• **Text excerpt**
■ ■ ■ ■
North Korea has conducted five nuclear weapons tests since 2006, but the country long lacked a demonstrated ability to carry those weapons to U.S. cities. That changed in July when North Korea conducted two intercontinental ballistic missile tests, putting North America within range.

U.S. officials believe North Korea possesses a nuclear warhead small enough to fit atop such a missile. But the country has yet to demonstrate that the warhead can withstand travel on the missile through the earth’s atmosphere.

Mr. Trump on Thursday said Americans should be calm despite the tensions. “The people of our country are safe. Our allies are safe,” he said. “And I will tell you this: North Korea better get their act together, or they’re going to be in trouble like few nations ever have been in trouble in this world, OK?”

Mr. Trump also attacked Mr. Kim directly. “He has disrespected our country greatly. He has said things that are horrific. And with me he’s not getting away with it​,” Mr. Trump said, noting that the North Korean leader and his family had evaded consequences previously. The president warned: “This is a whole new ballgame.”
■ ■ ■ ■
• **Provided information**
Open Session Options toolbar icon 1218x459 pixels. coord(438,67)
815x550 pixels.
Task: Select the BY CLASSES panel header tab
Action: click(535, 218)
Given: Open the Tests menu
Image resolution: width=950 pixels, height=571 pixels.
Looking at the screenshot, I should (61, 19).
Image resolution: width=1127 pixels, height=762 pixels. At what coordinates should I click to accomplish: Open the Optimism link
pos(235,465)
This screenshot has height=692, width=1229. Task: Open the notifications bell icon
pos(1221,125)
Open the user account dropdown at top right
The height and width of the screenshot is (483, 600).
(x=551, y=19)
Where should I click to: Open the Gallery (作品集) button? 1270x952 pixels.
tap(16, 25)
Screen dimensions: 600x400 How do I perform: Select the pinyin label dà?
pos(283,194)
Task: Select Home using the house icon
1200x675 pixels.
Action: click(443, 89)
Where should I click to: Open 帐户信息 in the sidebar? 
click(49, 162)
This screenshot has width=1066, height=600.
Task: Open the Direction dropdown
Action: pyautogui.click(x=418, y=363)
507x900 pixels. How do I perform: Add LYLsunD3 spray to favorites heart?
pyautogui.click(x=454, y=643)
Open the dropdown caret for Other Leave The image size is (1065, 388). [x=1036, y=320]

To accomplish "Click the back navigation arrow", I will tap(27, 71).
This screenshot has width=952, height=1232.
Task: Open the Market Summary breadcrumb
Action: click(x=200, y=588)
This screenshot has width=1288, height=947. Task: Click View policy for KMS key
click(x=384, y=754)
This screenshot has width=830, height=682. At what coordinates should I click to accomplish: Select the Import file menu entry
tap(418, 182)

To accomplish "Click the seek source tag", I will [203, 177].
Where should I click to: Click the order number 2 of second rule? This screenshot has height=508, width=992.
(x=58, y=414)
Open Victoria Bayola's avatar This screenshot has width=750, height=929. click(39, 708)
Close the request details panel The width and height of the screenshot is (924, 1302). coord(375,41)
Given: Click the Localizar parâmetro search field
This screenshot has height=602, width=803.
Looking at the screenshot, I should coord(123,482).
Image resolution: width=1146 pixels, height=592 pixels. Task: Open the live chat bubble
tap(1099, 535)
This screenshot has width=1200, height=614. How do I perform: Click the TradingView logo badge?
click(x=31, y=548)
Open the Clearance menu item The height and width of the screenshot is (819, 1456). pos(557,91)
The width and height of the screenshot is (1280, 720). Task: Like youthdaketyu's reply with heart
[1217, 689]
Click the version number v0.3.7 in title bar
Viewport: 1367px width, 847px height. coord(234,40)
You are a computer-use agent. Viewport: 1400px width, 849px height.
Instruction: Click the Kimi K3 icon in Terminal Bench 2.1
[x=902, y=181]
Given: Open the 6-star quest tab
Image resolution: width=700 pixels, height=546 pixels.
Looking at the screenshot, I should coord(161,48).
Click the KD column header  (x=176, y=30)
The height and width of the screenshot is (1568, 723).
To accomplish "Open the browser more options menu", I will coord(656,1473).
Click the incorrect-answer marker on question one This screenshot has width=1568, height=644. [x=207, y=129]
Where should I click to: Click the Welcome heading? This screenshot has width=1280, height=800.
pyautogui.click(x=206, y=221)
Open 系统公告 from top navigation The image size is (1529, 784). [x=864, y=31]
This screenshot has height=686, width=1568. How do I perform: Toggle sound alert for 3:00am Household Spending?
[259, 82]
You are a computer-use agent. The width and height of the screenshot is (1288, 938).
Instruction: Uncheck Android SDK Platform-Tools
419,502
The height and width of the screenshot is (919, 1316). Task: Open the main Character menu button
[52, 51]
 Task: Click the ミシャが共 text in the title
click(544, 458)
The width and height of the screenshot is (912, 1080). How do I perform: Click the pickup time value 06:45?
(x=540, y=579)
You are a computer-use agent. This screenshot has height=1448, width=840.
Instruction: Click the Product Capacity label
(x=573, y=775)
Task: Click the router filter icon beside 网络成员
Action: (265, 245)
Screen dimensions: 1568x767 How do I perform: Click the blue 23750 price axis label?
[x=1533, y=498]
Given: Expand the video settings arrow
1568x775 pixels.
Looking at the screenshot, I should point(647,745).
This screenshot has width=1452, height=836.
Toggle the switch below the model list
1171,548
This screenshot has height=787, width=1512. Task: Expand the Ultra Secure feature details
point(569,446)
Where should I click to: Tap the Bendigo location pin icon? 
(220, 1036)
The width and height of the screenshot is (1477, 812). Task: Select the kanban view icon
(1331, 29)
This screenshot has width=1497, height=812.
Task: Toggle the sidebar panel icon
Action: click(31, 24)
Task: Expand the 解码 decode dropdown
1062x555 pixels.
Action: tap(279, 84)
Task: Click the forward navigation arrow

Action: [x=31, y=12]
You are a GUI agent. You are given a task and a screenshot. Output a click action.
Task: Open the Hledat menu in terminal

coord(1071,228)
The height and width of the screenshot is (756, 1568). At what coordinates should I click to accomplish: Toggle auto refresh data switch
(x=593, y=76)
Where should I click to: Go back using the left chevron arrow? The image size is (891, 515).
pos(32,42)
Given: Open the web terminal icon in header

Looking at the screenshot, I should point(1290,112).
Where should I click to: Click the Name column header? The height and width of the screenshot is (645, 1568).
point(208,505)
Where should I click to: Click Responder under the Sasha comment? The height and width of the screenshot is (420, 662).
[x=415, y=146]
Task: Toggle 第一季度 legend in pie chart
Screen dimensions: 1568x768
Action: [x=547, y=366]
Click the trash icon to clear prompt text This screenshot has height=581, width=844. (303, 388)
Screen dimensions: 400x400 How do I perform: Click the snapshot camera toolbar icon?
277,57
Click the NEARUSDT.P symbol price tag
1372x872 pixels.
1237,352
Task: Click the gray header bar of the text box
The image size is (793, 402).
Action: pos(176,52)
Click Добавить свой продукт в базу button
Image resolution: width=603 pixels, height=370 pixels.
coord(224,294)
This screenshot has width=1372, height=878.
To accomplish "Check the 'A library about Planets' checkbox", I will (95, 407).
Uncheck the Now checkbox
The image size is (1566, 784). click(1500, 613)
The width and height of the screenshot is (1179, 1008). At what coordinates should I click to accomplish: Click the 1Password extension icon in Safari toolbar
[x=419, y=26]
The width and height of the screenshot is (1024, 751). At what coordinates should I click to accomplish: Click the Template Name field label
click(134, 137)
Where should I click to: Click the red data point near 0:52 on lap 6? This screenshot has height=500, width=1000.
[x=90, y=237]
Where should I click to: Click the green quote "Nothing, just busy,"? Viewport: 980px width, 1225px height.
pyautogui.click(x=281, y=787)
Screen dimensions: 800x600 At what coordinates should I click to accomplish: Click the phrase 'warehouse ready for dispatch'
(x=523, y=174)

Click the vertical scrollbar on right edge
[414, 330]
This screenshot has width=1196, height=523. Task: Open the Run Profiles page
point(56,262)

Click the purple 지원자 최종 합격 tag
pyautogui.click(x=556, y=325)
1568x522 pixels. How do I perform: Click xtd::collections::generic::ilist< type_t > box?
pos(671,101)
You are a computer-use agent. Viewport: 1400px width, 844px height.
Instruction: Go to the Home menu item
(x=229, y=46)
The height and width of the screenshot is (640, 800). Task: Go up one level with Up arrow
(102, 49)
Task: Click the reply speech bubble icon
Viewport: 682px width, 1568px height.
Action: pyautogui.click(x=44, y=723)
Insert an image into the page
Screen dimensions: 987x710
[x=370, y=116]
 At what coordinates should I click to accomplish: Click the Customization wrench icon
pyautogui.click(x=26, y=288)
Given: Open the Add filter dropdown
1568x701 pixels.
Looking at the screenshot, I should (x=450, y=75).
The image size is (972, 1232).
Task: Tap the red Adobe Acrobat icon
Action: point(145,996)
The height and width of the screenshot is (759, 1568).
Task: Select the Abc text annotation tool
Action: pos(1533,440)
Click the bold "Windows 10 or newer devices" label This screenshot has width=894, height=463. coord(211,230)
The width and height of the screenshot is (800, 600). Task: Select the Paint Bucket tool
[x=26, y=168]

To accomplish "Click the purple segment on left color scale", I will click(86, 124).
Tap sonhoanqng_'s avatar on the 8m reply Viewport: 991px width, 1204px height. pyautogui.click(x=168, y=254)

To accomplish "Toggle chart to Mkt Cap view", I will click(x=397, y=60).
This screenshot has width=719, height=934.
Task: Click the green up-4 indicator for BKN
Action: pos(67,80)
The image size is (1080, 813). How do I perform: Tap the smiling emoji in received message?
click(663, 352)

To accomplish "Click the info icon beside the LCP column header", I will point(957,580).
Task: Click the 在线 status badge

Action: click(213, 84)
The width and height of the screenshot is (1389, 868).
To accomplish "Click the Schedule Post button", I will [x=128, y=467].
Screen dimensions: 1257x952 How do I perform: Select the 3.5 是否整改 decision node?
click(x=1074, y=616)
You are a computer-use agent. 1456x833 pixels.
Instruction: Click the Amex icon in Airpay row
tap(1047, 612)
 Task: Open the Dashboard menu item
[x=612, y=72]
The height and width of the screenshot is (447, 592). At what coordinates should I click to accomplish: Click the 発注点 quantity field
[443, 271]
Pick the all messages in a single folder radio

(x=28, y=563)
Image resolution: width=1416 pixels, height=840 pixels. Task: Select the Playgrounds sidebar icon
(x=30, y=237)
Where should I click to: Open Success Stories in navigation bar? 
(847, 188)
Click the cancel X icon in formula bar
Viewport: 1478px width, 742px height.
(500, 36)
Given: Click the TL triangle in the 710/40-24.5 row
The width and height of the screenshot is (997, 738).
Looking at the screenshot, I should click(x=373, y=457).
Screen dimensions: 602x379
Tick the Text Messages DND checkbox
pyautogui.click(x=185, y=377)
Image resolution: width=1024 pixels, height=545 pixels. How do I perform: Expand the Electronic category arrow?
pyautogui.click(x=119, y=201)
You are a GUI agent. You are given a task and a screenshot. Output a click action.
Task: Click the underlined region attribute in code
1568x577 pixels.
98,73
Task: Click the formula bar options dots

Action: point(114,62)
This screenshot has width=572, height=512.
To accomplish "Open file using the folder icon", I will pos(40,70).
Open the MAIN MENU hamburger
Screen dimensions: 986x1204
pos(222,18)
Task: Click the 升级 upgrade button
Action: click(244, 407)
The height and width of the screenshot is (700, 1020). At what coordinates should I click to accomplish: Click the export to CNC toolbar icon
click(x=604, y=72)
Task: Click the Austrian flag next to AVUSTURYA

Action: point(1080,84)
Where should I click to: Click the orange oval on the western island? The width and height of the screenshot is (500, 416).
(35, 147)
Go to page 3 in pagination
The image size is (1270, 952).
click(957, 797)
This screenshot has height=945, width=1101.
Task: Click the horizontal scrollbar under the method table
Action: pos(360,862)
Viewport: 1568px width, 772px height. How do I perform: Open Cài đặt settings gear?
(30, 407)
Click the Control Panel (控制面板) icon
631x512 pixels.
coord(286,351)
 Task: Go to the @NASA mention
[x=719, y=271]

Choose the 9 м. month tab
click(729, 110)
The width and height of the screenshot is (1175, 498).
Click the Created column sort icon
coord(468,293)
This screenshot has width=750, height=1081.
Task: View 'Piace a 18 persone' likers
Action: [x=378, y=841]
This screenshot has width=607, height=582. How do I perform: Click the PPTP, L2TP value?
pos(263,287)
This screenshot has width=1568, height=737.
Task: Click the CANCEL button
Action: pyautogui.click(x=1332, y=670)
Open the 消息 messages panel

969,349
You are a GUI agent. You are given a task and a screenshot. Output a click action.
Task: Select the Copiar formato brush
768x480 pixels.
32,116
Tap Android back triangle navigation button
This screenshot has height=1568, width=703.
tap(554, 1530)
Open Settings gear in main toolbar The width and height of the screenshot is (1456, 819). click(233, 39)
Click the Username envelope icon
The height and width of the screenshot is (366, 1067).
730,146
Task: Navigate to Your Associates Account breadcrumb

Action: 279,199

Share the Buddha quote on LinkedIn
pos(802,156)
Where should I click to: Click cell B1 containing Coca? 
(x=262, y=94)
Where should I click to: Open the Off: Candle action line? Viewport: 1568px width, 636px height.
■ ■ ■ ■
• **Written task**
Reproduce the passage of the text on North Korea's nuclear tests from "North Korea has" to "the earth’s atmosphere.".

• **Response to this exercise**
North Korea has conducted five nuclear weapons tests since 2006, but the country long lacked a demonstrated ability to carry those weapons to U.S. cities. That changed in July when North Korea conducted two intercontinental ballistic missile tests, putting North America within range.

U.S. officials believe North Korea possesses a nuclear warhead small enough to fit atop such a missile. But the country has yet to demonstrate that the warhead can withstand travel on the missile through the earth’s atmosphere.